¿Cosa de hombres?
Sexo, deseo, pareja e inmadurez en la masculinidad, según Luciano Lutereau.
VICTORIA D’ARC

Si tuviera que elegir tres temas que atraviesen su autobiografía, Luciano Lutereau elegiría “Mediterráneo”, de Serrat, “I’m your man”, de Leonard Cohen, y “Tumbas de la gloria”, de Fito Páez. Uno para nacer, otro para vivir y el último para morir. Este lector apasionado de El gran Gatsby que se identifica con toda la serie de películas que François Truffaut le dedicó a Antoine Doinel empezó a psicoanalizarse a los cinco años. Volvió en la adolescencia y luego siguió cuando empezó la universidad donde estudió filosofía. El día que decidió abandonar una carrera como filósofo académico y confirmó que no tenía talento para otra cosa, decidió dedicarse al psicoanálisis, que es, según él, “una práctica que no requiere ningún talento especial y además a mí me salvó la vida”. “Por suerte– dice ahora–, para ese entonces yo ya sabía que hay muchas cosas para las que el psicoanálisis no sirve, pero para esas tres o cuatro cosas en que es efectivo, no hay nada mejor.”

Tareas por hacer>
- A) Según la nota sobre Luciano Lutereau, ¿a qué edad empezó él a psicoanalizarse?
- B) Convierte en una lista breve el párrafo de la nota sobre Luciano Lutereau que comienza con "Si tuviera que elegir". Conserva sus datos principales.
- C) Escribe la continuación de la nota sobre Luciano Lutereau a partir del punto en que termina.

Información mostrada>
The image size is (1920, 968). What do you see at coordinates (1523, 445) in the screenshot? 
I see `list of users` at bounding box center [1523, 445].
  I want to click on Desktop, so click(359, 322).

Resultados del ejercicio>
- A) A los cinco años.

- B)
- Para su autobiografía elegiría tres temas: "Mediterráneo", de Serrat, "I'm your man", de Leonard Cohen, y "Tumbas de la gloria", de Fito Páez. Serían uno para nacer, otro para vivir y el último para morir.
- Es un lector apasionado de El gran Gatsby y se identifica con la serie de películas de François Truffaut sobre Antoine Doinel.
- Empezó a psicoanalizarse a los cinco años. Volvió en la adolescencia y siguió al empezar la universidad, donde estudió filosofía.
- Abandonó la carrera de filósofo académico y se dedicó al psicoanálisis. Según él, esa práctica no requiere ningún talento especial y le salvó la vida.
- Piensa que el psicoanálisis no sirve para muchas cosas, pero que para las tres o cuatro en que es efectivo no hay nada mejor.

- C)
Sus libros parten de su experiencia como psicoanalista, como pareja, como padre y hasta como amigo. Sus análisis se articulan a través de experiencias y anécdotas, y utilizan modos de explicar situaciones, angustias y temores contemporáneos a partir de alguna canción imperecedera de Charly García o en base a una escena de la última película de Woody Allen estrenada en los cines porteños. Sin prescindir de la divulgación, sus análisis suelen sostenerse gracias a un oído fino, una observación acertada y una perspectiva envolvente. Lutereau ha sabido pensar las tensiones de su época y desde ese lugar entender las contradicciones y desafíos de una generación en crisis. “Mi generación de varones es la que hoy cuestiona la identificación con el macho proveedor, pero al desentenderse de esa ficción corre el riesgo de tirar al bebé al agua: con el abandono del mito del proveedor, pierde también la masculinidad que requiere la función paterna”, escribe Lutereau en Galanes inmaduros, su ensayo más reciente, donde se pregunta qué implica para un varón tener alrededor de cuarenta años en un mundo como el nuestro, un mundo en permamente deconstrucción y reconstrucción, “para el cual ya no somos jóvenes, sin que tampoco seamos parte de la generación de aquellos machos de otro tiempo a los que vemos con malos ojos”.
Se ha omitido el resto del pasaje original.